Caravan News
KATIHAR – On Monday, a Muslim man, who was a cattle trader, was beaten to death by a group of four men while he was on his way to sell cattle in Bihar’s Katihar district.
The victim Mohammed Jamal was taken to a government hospital where he was declared dead the same night.
According to The Quint, Jamal was with his uncle and cousin brother with cows to sell, when they were tracked and stopped by four men at Labha en route West Bengal. Sagar Yadav, a local goon, and three members of his family, asked them to pay money to use the road for cattle transport.
While Jamal’s cousin and uncle broke their grip and ran away, Jamal was brutally beaten up by the goons.
The officer added that as of 13 November none of the accused had been arrested and a search was on. “An FIR under section 302 (punishment for murder), 384 (extortion) and 34 (common intention) of the IPC has been registered at Roushna op police station,” he said.
“Naahi ye mob lynching hai, naahi ye kuch aur hai. (Neither is it a mob lynching nor is it anything else),” Kumar said repeatedly.
Human rights lawyers said the police often does not understand what a mob lynching is.
“First of all there is no section of mob lynching which is separate. So the police would primarily just be concerned about the media narrative of the case, which is why they keep saying it is not a mob lynching, which it is. It is a word activists, lawyers and journalists use in everyday parlance but not a term rooted in legality,” Aman Khan from Human Rights law Network said.

▶ _Task objective_:
Answer these questions from the Katihar news report:
1. What was the victim's name, and where was he declared dead?
2. According to The Quint, what did Sagar Yadav and three members of his family ask the men to pay money for?
3. Which organization is Aman Khan from?

▶ _Provided data_:

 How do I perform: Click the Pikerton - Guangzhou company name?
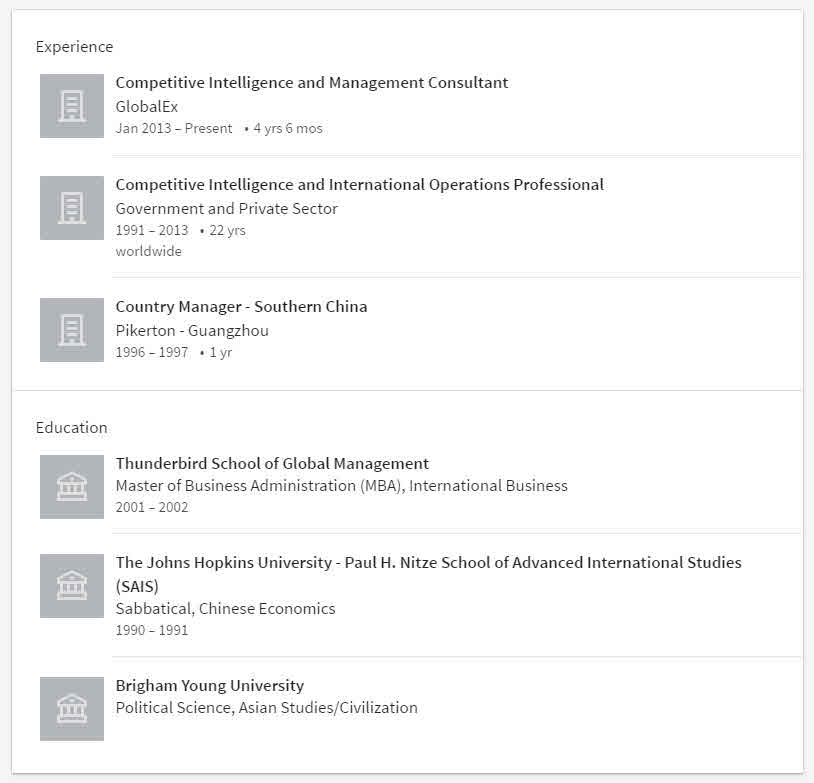pos(192,330)
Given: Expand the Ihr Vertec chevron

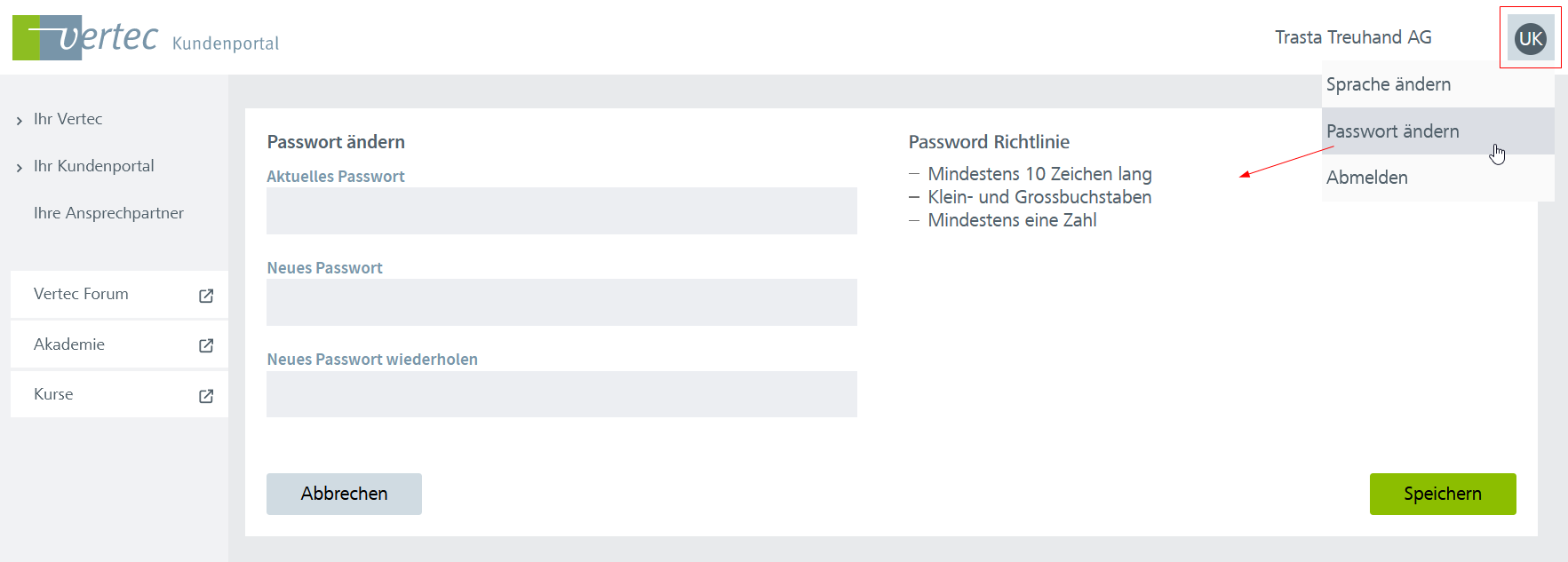Looking at the screenshot, I should tap(20, 121).

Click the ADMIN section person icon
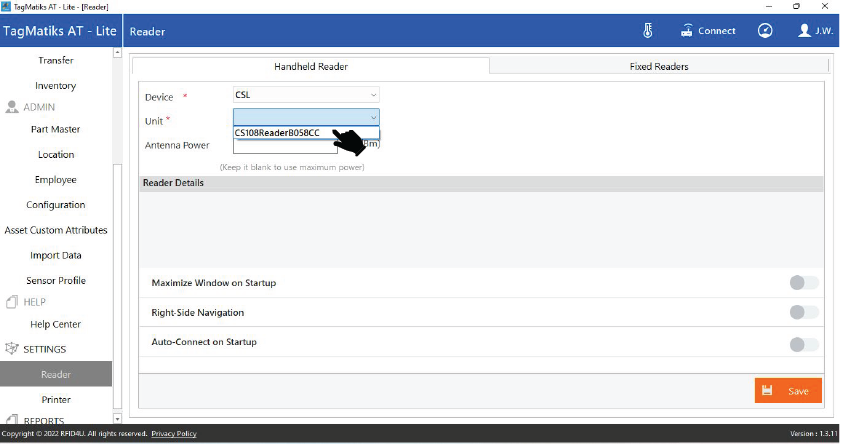[13, 107]
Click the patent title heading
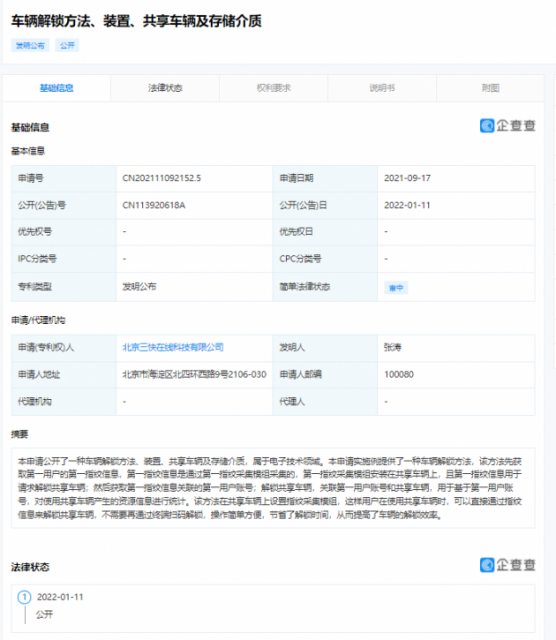The width and height of the screenshot is (556, 640). pos(136,21)
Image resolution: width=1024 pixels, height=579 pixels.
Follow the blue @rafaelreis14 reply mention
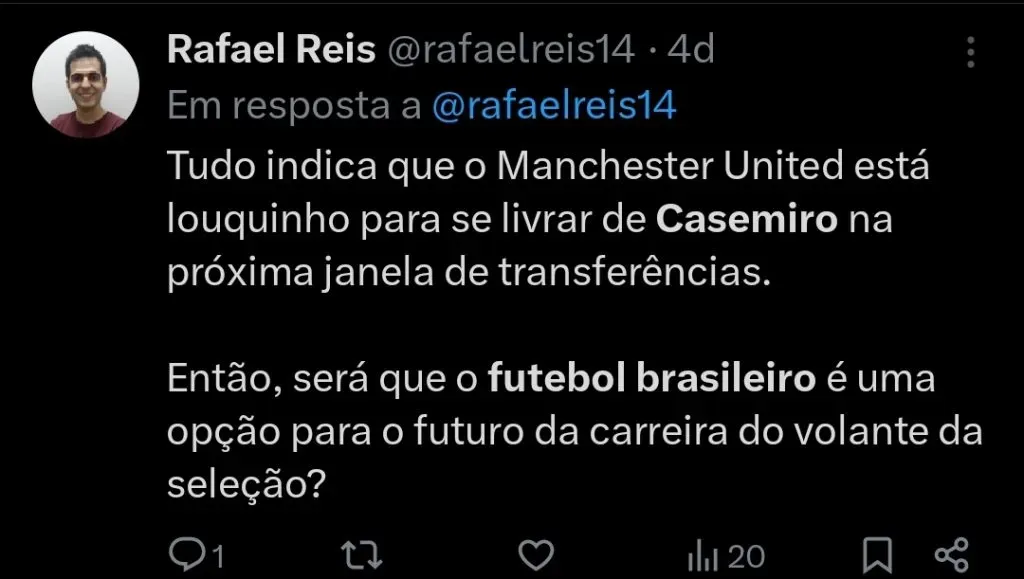click(554, 105)
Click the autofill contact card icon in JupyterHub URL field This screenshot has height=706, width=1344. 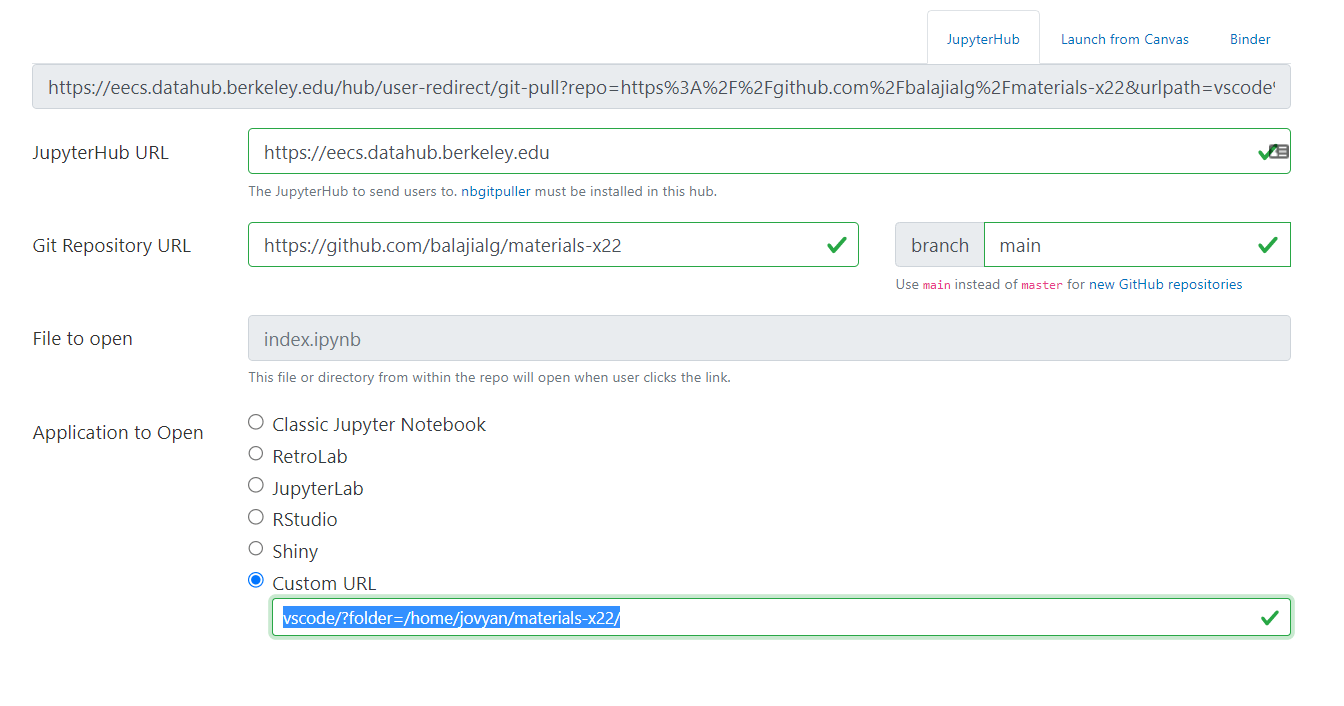click(1279, 152)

▶ _Answer area_:
1. Mohammed Jamal; he was declared dead at a government hospital.
2. To use the road for cattle transport.
3. Human Rights law Network.